Population and demographic history of the Arabian gray mangrove
Demographic models were compared under fastSIMCOAL2. In the Red Sea, the model with the greatest likelihood score (ΔAIC = 318, Fig. 4; Table S4, Supporting Information) revealed a single cladogenetic event for the three analyzed populations under an isolation with migration scenario, and a splitting time dating back to 99,200 years (95% CI = [40,062 – 295,152]), consistent with a process of rapid, simultaneous lineage differentiation. Gene exchange among lineages was particularly high from Al Kharrar in the central Red Sea towards Farasan Banks 2 towards the southern entrance (MIG Al Kharrar → FB2 = 60, 95% CI = [13 – 109] migrants per generation). For the remaining migration bands, 95% confidence intervals varied by orders of magnitude and included values near to zero, revealing little impact of these parameters in the SFS (Fig. 4; Table S5, Supporting Information). In the case of the PAG plus the Sea of Oman, the model that best fitted our data (ΔAIC = 1,615, Fig. 4; Table S4, Supporting Information) also revealed a scenario of simultaneous cladogenesis in isolation with migration dating back 37,760 years (95% CI = [18,950-161,565]), prior to the last glacial maximum. Signs of some gene flow were detected among PAG lineages. While narrower than in the Red Sea estimates, the ranges also included values near to zero in most cases, reducing the certainty in the model (Fig. 4; Table S5, Supporting Information). In the analysis with representatives of each biogeographic region of the Arabian Peninsula, the highest likelihood corresponded once again to the model including migration (ΔAIC = 1,067, Fig. 4; Table S4, Supporting Information), and revealed splitting times of 70,180 years (95% CI = [14,074-161,976]) and 153,140 years (95% CI = [90,714-416,863]) (Fig. 4; Table S5, Supporting Information).
Phylogenetic relationships recovered with TreeMix were consistent with the maximum likelihood tree generated with IQ-TREE. A tree model with ten migration events explained up to 99.8% of the SNP variance, revealing signs of both historical and contemporary gene flow among mangrove populations. Two recovered bands of ancestral migration between the outgroup lineage of Brisbane and the northern populations of both the Red Sea and the PAG seemed highly unlikely, so that these results should be interpreted with caution (Fig. 5).

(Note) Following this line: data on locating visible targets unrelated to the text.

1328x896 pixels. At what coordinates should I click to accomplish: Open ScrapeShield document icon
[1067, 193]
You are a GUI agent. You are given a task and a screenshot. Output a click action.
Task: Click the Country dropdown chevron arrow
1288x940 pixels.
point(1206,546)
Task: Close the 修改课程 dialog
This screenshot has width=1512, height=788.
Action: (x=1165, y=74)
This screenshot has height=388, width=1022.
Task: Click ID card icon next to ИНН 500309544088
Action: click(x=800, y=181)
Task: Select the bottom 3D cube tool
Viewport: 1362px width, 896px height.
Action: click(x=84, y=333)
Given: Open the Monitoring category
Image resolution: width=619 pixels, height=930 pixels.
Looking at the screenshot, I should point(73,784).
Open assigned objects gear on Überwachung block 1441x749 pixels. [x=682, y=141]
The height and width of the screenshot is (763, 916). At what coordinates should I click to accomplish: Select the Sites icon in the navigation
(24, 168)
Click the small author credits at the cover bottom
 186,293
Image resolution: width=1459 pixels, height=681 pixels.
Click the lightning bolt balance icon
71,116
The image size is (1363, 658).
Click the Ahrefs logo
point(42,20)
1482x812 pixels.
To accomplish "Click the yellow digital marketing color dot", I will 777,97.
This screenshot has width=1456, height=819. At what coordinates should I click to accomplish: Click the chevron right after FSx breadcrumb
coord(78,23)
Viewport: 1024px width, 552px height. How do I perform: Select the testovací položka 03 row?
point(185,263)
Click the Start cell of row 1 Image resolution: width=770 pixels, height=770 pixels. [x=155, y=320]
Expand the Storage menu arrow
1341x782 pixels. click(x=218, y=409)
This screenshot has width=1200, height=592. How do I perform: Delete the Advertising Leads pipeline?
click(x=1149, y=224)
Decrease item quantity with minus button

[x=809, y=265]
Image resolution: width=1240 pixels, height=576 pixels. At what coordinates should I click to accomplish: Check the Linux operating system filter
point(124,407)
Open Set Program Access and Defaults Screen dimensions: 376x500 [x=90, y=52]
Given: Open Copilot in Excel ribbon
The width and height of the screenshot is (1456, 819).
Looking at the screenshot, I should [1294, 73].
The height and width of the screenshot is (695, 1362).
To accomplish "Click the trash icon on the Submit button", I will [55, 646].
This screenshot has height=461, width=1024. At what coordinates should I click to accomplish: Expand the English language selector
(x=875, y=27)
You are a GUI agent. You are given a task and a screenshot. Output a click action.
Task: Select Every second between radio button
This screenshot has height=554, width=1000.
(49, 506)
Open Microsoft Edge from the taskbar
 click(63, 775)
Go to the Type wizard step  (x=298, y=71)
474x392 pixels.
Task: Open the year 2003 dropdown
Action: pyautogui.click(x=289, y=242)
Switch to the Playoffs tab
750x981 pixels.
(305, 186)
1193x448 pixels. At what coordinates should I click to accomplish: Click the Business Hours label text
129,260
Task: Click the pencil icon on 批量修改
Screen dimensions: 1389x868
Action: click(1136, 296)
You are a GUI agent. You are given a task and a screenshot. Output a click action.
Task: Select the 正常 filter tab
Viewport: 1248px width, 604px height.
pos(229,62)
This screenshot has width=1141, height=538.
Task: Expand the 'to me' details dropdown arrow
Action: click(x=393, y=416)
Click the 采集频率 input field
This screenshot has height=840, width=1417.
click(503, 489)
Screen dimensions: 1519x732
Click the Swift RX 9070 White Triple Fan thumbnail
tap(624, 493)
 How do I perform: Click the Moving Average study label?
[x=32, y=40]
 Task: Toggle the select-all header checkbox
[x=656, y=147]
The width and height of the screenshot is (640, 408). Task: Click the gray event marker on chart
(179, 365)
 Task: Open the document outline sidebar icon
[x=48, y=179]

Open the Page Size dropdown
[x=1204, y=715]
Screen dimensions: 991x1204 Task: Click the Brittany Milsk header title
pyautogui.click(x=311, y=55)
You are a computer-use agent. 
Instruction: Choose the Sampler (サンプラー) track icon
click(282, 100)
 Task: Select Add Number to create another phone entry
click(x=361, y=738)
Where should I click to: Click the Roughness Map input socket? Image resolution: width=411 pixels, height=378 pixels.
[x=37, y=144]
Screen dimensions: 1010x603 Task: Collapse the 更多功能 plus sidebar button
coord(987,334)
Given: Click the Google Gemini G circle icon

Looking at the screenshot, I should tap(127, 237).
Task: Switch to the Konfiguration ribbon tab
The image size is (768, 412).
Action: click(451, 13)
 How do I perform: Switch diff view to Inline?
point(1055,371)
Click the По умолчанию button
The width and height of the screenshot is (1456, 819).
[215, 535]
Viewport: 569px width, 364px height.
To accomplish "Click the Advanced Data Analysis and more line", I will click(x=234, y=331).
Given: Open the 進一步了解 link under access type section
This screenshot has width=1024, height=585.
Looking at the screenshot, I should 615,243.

Candidate genes and environmental adaptation patterns in Arabian gray mangroves
Environmental predictors explained 33.2% of the total genetic variance in the simple RDA (Adjusted R2 = 0.332, p-value < 0.01). The scores of the simple RDA revealed distinct association patterns among biogeographic regions. Red Sea mangroves showed high, negative loading values on RDA axis (RD) 1, while the remaining populations correlated positively with this axis, and heavily in the case of the Sea of Oman and PAG southern basin. In contrast, the Arabian Sea populations showed high negative association values with RD2, while Red Sea and PAG mangroves showed positive association scores along this axis, yet the former with much lower correlation values. In the pRDA, environmental variables explained 6.4%of the total genetic variance after controlling for population structure (Adjusted R2 = 0.064, p-value < 0.01). Scores revealed a more scattered pattern of variation among and within biogeographic regions, where populations from northern PAG showed high positive correlation with pRD1, while populations of the southern PAG and Arabian Sea, as well as from Central Red Sea, showed more limited, negative loading values. In the case of the pRD2, highest loading values corresponded to Qurm, with a positive correlation, and to Ras Ghurab and Suweihat, that correlated negatively (Table S6, Supporting Information).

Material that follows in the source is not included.